The profile was transferred to the plywood, and the mold shaped with a saw rasp.

Carapace mold completed.

Thick cowhide was soaked in water, then formed around the mold and tacked into place to dry. Once fully dried, the leather becomes stiff and retains the mold shape; this technique is called wet-forming. It was tricky to get the leather shaped smoothly around the mold, without bunching up.

The carapace flares out around the edges, and I wasn’t confident I could achieve this all with one piece. So, I chose to create these flares with separate leather strips, which were first patterned out using craft foam sheet.

Once I was happy with the pattern, the carapace was trimmed, the patterns transferred to leather, then cut out and skived (thinned) on the edges.

These were then tacked to the carapace and wet-formed.

Once dried, the carapace edges were attached using Barge cement.

Next, scales were drawn on the carapace using box turtle photos as a reference.

I used tracing paper to copy the individual scale patterns from the carapace, and transferred them to leather to be cut and edge beveled. I’d originally planned to cut these all at once, but realized each scale should be cut, shaped, and cemented one at a time to ensure the best fit possible. Scale edges were steeply beveled to help give depth. The three scales along the top of the shell needed central ridges as well; I cut a deep groove from the underside to thin it out and allow for better shaping, then wet formed these ridges.

Fitting, shaping, and cementing each scale was probably the most time consuming stage of the project. For added realism, I lightly scribed growth rings around each scale as well. I got one scale finished before I realized the plastron (lower shell) needed to be completed and attached before scales could be done, since the edge scales wrap around and attach to the plastron.

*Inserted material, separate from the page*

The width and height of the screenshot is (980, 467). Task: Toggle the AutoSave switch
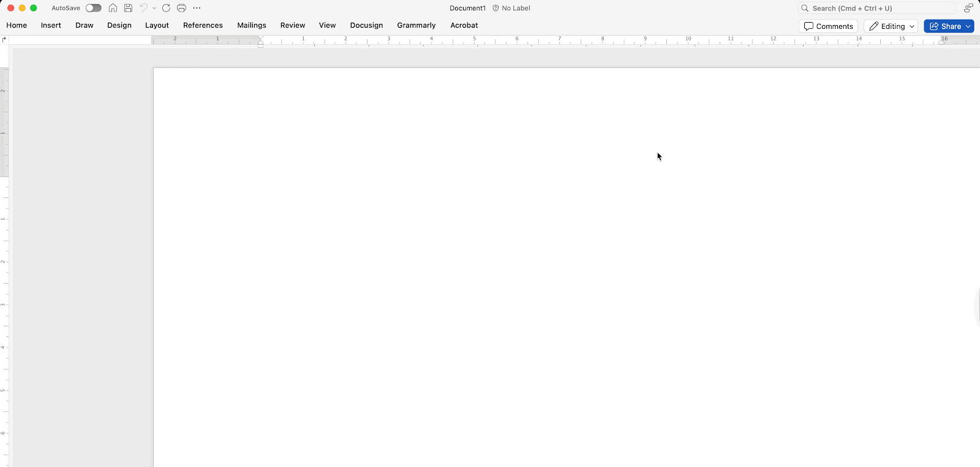93,8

So, it was time to make the plastron. I initially planned to do this as one piece, but this would soon lead to problems, not to mention lack the characteristic hinge.

I needed to attach the carapace to the plastron while leaving a gap at the front and back, as well as create some recessed structure allowing me to cement the head, legs, and tail. This step proved frustrating, and I sidelined the entire project for weeks after multiple failed attempts.

At last, I came up with some ideas that allowed me to move forward. I cut the plastron along the proper hinge line, and cemented a strip of thin, flexible pigskin on the back. This gave me more wiggle room to get the pieces to fit properly.

I cut deep notches in the backing for cementing the extremities, to help it create the tight shape inside the shell.

Two of these were cut for front and back, and cemented in. Even still, getting it to fit right took five or six more attempts.

Finally, I was successful in getting the two shell pieces attached properly, and I could go ahead and finish the scales. To shape smaller pieces such as scales, support structures, and head, I use a process I call “accelerated wet-forming”. For this technique, I use a heat gun to quickly dry the leather so I don’t have to wait days between each piece. This method has become crucial to all my sculpture building.

Though tedious, creating the scales moved along quickly, as I was excited to finally be able to resume the project.

Top scales completed, time to move on to the edges.

Patterning out edge scales with tracing paper, using previous scales as a guide to ensure proper fit.

The scales are now complete. Making the edge scales was the only part of the project when I paid attention to time; edges took 18 hours to finish.

Underside showing edge scales wrapping around the plastron. I wasn’t happy with my first try at dyeing this piece, and chose to redo it later.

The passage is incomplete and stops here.